Parlando
di meditazione, potremmo lasciar perdere le antiche tradizioni e utilizzare l’espressione
“tecnologia della coscienza”. Si tratta in sostanza di un’operazione della
coscienza con cui si influisce in primo luogo sulla mente stessa e in secondo
luogo sull’ambiente esterno. Questo succede, per esempio, quando interveniamo
sui nostri stati d’animo e sulla nostra reattività per disattivare sensazioni e
reazioni che non ci farebbero bene e che non sarebbero utili.
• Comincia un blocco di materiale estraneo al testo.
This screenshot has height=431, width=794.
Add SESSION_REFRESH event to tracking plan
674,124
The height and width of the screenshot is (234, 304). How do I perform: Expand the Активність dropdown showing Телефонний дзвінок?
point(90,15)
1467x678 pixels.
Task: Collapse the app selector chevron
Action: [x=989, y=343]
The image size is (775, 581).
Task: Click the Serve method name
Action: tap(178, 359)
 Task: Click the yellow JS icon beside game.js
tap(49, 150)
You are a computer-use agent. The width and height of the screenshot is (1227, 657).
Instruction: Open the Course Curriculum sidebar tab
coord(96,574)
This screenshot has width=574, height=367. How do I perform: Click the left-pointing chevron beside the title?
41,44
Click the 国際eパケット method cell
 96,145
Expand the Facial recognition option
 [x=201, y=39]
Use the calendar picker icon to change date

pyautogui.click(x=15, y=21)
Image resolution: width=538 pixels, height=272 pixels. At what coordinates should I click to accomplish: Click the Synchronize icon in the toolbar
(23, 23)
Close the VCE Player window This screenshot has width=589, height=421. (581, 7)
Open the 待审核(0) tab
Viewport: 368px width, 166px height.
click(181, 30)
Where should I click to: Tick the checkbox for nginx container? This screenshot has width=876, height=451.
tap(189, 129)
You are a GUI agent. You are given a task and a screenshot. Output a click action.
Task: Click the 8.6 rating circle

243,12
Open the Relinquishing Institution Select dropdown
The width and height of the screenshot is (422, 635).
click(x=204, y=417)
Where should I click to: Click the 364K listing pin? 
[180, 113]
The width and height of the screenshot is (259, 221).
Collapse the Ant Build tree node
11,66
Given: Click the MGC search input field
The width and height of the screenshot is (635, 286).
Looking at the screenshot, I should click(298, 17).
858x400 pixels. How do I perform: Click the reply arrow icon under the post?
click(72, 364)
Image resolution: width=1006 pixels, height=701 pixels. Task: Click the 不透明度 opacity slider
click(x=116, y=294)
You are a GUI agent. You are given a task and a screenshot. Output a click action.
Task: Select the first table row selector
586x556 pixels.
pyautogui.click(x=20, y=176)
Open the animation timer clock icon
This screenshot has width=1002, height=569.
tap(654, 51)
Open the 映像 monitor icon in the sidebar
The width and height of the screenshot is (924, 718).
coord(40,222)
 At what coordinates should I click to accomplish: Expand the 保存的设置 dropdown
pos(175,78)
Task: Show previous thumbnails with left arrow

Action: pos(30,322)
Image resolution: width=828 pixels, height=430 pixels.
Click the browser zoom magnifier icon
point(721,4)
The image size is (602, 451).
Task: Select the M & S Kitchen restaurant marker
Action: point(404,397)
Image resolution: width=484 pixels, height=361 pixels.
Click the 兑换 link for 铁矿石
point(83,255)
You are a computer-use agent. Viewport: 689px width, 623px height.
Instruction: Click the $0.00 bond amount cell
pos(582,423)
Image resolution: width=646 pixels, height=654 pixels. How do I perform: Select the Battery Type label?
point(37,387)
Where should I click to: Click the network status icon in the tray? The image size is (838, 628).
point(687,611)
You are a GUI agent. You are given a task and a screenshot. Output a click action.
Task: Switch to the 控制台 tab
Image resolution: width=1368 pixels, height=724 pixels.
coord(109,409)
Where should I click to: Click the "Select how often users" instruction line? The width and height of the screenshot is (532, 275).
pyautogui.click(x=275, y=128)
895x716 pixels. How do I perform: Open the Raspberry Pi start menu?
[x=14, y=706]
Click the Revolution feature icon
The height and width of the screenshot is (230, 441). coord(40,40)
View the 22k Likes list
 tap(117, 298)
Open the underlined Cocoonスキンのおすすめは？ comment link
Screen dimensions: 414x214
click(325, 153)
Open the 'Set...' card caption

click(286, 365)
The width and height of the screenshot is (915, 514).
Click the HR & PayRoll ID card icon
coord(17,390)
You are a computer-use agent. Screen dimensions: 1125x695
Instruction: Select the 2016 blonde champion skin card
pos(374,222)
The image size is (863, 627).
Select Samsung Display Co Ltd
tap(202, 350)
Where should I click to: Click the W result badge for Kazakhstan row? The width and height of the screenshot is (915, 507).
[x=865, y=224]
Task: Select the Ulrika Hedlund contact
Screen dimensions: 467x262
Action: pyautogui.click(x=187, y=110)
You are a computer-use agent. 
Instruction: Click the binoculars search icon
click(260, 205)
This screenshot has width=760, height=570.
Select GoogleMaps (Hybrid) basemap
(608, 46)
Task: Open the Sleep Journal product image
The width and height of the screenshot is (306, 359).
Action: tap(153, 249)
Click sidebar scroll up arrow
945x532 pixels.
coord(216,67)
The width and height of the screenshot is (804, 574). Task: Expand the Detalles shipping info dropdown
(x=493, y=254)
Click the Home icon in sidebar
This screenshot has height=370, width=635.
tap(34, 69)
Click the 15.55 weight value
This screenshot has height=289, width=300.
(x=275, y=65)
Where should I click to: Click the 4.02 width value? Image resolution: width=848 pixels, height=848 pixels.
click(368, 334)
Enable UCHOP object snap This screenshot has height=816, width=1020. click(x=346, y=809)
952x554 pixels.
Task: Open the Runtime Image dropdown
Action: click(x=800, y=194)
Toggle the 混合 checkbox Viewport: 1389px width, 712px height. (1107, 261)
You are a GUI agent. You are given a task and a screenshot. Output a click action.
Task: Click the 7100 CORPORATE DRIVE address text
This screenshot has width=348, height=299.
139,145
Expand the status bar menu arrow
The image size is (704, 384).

Portando ad esse la
luce della consapevolezza, ne eliminiamo la tendenza e l’energia, dirottandola
su altri obiettivi.
In tal
caso la meditazione si presenta come una specie di psicoterapia - una
psicoterapia rivolta a combattere impulsi di odio, di invidia, di possesso e di
identificazione negativa. Questo ci fa bene alla salute psico-fisica e allo
stress. Ma ben presto la meditazione si sposta nel campo del sé, che non viene
più visto come un destino pietrificato cui dobbiamo sottostare, ma come
qualcosa da padroneggiare.
Lo scopo
è di distaccarci dai luoghi comuni psicologici e sociali e di non venire più
dominati in modo assoluto dalla mente abituale. Si affaccia la scoperta che il
nostro sé più profondo non si identifica affatto con l’io che è in qualche modo
un costrutto artificiale.
Noi possiamo
assumere una posizione critica e di osservazione dell’io, con ciò stesso
distaccandoci da esso e approdando al sé più profondo.
Questo
sé profondo è sì un centro inconscio, ma può diventare anche un centro superconscio. Sta a
noi mettere in azione una presa di coscienza che si apra ad una visione più
chiara, più nuova della realtà e di noi stessi e soprattutto ad una liberazione dai limiti egoici.